* _Document text_
════════
Reliability and Failure Patterns
Timeouts, retries with backoff, circuit breakers, bulkheads, deadlines, hedged requests, and graceful degradation — the patterns that keep distributed systems standing.
"Anything that can go wrong, will go wrong — at scale, simultaneously, in production, on a Friday afternoon."
This module covers the patterns engineers use to keep systems standing when their dependencies fall over. None of these patterns are magic. Each one is a small, tested idea that — applied consistently — turns "one slow downstream takes the whole site down" into "one slow downstream causes a graph spike on a dashboard somewhere."
Failure is not the exception
In a single-machine program, things mostly work. In a distributed system with N services, the probability that all of them are healthy at any given moment is (1 - p_fail)^N. With 100 services each at 99.9% availability, the system as a whole is at 90.5%.
flowchart LR
A[Service A<br/>99.9% up] --> B[Service B<br/>99.9% up]
B --> C[Service C<br/>99.9% up]
C --> D[Service D<br/>99.9% up]
Note["Combined: 0.999^4 = 99.6% — ~3 hours of downtime/month"]
D --> Note
style A fill:#15803d,color:#fff
style D fill:#15803d,color:#fff
You cannot prevent failure. You can only limit its blast radius and fail fast and predictably. That's what these patterns are for.
Timeouts: the most underused pattern in software
Every network call should have a timeout. Every. Single. One.
# WRONG — hangs forever if the API is slow
resp = requests.get('https://payments.example.com/charge')
# RIGHT
resp = requests.get(
'https://payments.example.com/charge',
timeout=(2.0, 5.0) # connect 2s, read 5s
)
Without a timeout, a slow downstream pins one of your worker threads for minutes. A hundred of those slow in-flight requests fill your thread pool. Now your service is down even though your code is fine — you just never told it when to give up.
════════
* _Listed records_
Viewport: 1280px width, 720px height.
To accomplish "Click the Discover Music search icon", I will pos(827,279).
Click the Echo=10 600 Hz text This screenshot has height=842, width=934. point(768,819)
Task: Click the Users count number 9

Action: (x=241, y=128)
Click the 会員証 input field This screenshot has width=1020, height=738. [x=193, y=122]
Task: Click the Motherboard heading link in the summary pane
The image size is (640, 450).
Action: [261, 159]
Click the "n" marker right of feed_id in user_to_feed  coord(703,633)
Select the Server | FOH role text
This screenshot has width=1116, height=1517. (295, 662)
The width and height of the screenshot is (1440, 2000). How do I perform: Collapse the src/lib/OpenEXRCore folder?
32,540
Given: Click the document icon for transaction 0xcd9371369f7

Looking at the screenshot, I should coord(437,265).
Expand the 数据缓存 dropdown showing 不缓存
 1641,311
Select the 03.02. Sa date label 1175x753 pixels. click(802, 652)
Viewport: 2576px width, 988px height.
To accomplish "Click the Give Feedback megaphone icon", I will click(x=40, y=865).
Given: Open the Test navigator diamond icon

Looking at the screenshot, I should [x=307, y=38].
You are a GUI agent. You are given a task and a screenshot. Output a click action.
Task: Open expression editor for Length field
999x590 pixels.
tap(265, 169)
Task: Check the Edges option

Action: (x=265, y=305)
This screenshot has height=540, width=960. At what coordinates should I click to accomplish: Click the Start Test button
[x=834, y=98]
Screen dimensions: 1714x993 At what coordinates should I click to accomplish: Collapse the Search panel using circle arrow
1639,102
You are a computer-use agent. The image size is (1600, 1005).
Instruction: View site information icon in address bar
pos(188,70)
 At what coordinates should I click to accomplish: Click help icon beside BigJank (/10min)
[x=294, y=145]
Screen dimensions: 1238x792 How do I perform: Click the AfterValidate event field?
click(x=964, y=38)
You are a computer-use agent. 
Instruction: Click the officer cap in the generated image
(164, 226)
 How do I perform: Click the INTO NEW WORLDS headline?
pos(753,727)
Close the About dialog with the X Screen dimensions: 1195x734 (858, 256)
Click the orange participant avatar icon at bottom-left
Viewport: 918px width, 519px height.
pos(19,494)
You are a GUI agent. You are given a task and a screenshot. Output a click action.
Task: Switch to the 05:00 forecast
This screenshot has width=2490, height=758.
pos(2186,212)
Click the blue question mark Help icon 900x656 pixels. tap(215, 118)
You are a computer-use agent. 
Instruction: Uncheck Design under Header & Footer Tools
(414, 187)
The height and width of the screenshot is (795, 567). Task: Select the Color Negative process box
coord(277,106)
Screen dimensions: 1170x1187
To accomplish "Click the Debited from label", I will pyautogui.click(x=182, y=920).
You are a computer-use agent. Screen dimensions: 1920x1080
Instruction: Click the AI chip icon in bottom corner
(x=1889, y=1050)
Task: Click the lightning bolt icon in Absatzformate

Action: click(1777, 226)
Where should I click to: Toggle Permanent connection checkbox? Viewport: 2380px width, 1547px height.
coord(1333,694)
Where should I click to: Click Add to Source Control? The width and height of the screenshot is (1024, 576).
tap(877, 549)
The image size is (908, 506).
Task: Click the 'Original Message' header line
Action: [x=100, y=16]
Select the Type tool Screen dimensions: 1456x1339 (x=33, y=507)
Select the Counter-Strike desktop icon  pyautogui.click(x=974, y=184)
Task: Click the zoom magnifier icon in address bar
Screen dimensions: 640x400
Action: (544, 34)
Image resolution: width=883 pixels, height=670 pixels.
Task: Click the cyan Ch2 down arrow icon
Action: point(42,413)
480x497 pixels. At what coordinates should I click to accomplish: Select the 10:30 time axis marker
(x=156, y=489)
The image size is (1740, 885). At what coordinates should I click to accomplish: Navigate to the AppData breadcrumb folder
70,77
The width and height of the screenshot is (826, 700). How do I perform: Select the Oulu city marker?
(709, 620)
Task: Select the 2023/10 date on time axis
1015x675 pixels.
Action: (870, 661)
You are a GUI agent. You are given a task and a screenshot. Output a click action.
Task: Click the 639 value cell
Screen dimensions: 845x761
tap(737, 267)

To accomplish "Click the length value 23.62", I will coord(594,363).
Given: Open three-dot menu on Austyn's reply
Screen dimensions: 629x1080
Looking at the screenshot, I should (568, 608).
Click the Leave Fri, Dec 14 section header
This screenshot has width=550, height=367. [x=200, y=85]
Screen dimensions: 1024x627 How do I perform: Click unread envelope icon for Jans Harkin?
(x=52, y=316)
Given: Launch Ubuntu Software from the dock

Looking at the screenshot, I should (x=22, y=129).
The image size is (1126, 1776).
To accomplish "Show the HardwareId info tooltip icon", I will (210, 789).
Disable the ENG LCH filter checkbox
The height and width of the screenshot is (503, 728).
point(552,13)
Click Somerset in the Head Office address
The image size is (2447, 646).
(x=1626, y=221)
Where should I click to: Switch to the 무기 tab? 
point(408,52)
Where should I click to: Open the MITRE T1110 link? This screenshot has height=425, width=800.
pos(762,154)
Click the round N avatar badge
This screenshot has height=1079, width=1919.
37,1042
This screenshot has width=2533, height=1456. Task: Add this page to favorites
════════
* _Exercises to complete_
[1] Reproduce the reliability patterns text between "Without a timeout, a" and "to give up.", inclusive.
[2] In the reliability patterns text, the line starting with "Timeouts, retries with backoff" names several patterns. List each one.
[3] Pick up the text on reliability and failure patterns after its last sentence and continue writing it.

* _Answers provided_
[1]
Without a timeout, a slow downstream pins one of your worker threads for minutes. A hundred of those slow in-flight requests fill your thread pool. Now your service is down even though your code is fine — you just never told it when to give up.

[2]
- Timeouts
- Retries with backoff
- Circuit breakers
- Bulkheads
- Deadlines
- Hedged requests
- Graceful degradation

[3]
Choosing timeout values
flowchart TD
A[How fast is the dependency<br/>at p99 normally?] --> B{Set timeout to<br/>~3× p99}
B --> C[Below: timeouts<br/>fire on healthy slow days]
B --> D[Above: late detection<br/>of degradation]
style B fill:#ff6b1a,color:#0a0a0f
A few rules worth internalizing. Timeouts are non-optional — no infinite waits, even in "internal" services. Start tight and loosen as needed; it's safer to fail fast than to fail slow. And always cascade timeouts: if A gives up at 5s and B waits 10s, B is doing pointless work after A has already returned an error to the user. Finally, distinguish connect vs read timeouts — a connect failure means "couldn't reach you"; a read failure means "you're slow."
Deadline propagation
Timeouts work at a single hop. The mature evolution is a deadline: the entry point sets an absolute wall-clock expiry time and passes it along on every downstream call. Each service checks whether any budget remains before making the next hop.
sequenceDiagram
participant U as User
participant A as "API (deadline 5s)"
participant B as "Service B (deadline 4.5s)"
participant C as "Service C (deadline 4s)"
U->>A: request (5s SLA)
A->>B: with deadline 4.5s
B->>C: with deadline 4s
Note over C: takes too long - aborts before A times out
C-->>B: error (deadline exceeded)
B-->>A: error
A-->>U: error (fast, no thread held)
Without deadline propagation, you waste server CPU computing results the caller has already given up on. gRPC and most modern RPC frameworks have this built in — you just need to wire it through.
Retries (with care)
Retries feel obvious: you got an error, try again. But an incorrect retry policy turns a transient blip into a self-inflicted denial-of-service.
The retry algorithm
def call_with_retries(fn, max_retries=3, base_delay=0.1, max_delay=10.0):
for attempt in range(max_retries + 1):
try:
return fn()
except RetryableError:
if attempt == max_retries:
raise
# exponential backoff with jitter
sleep_for = min(max_delay, base_delay * (2 ** attempt))
sleep_for *= random.uniform(0.5, 1.5) # jitter!
time.sleep(sleep_for)
Three properties matter here. Exponential backoff (delay = base * 2^attempt) means you don't hammer a struggling service. Jitter — multiplying the delay by a random factor — prevents the thundering-herd problem where every client wakes up and retries at the same instant, overwhelming the server the moment it starts to recover. And a cap on attempts keeps you from retrying forever; three is usually enough.
What's retryable?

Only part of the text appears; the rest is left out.